--- Data excerpts ---

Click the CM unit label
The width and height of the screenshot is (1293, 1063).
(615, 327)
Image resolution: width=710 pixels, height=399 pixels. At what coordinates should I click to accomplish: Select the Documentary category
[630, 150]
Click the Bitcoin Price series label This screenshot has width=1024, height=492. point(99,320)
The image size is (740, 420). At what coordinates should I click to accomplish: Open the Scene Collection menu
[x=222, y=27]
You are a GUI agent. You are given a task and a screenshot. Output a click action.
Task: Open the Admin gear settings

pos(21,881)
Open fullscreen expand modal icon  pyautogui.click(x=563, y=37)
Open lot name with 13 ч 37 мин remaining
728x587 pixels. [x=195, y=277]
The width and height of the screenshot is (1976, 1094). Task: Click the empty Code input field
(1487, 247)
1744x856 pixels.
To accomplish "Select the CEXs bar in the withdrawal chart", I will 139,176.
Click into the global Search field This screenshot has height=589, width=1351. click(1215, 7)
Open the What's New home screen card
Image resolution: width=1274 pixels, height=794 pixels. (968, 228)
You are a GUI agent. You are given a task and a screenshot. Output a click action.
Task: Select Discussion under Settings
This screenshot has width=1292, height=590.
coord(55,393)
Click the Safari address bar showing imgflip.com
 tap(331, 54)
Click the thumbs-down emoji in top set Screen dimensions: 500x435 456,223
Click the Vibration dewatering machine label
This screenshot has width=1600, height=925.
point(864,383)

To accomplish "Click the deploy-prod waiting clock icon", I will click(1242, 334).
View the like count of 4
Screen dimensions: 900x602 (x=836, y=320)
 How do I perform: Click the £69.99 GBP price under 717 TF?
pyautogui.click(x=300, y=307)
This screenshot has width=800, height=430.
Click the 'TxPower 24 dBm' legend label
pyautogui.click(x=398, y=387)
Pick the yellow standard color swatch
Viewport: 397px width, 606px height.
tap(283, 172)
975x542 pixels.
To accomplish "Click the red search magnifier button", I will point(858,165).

---

Could you write out all the entries exactly as given?

Click the CM unit label
The width and height of the screenshot is (1293, 1063).
(615, 327)
Image resolution: width=710 pixels, height=399 pixels. At what coordinates should I click to accomplish: Select the Documentary category
[630, 150]
Click the Bitcoin Price series label This screenshot has width=1024, height=492. point(99,320)
The image size is (740, 420). At what coordinates should I click to accomplish: Open the Scene Collection menu
[x=222, y=27]
You are a GUI agent. You are given a task and a screenshot. Output a click action.
Task: Open the Admin gear settings

pos(21,881)
Open fullscreen expand modal icon  pyautogui.click(x=563, y=37)
Open lot name with 13 ч 37 мин remaining
728x587 pixels. [x=195, y=277]
The width and height of the screenshot is (1976, 1094). Task: Click the empty Code input field
(1487, 247)
1744x856 pixels.
To accomplish "Select the CEXs bar in the withdrawal chart", I will 139,176.
Click into the global Search field This screenshot has height=589, width=1351. click(1215, 7)
Open the What's New home screen card
Image resolution: width=1274 pixels, height=794 pixels. (968, 228)
You are a GUI agent. You are given a task and a screenshot. Output a click action.
Task: Select Discussion under Settings
This screenshot has width=1292, height=590.
coord(55,393)
Click the Safari address bar showing imgflip.com
 tap(331, 54)
Click the thumbs-down emoji in top set Screen dimensions: 500x435 456,223
Click the Vibration dewatering machine label
This screenshot has width=1600, height=925.
point(864,383)

To accomplish "Click the deploy-prod waiting clock icon", I will click(1242, 334).
View the like count of 4
Screen dimensions: 900x602 (x=836, y=320)
 How do I perform: Click the £69.99 GBP price under 717 TF?
pyautogui.click(x=300, y=307)
This screenshot has width=800, height=430.
Click the 'TxPower 24 dBm' legend label
pyautogui.click(x=398, y=387)
Pick the yellow standard color swatch
Viewport: 397px width, 606px height.
tap(283, 172)
975x542 pixels.
To accomplish "Click the red search magnifier button", I will point(858,165).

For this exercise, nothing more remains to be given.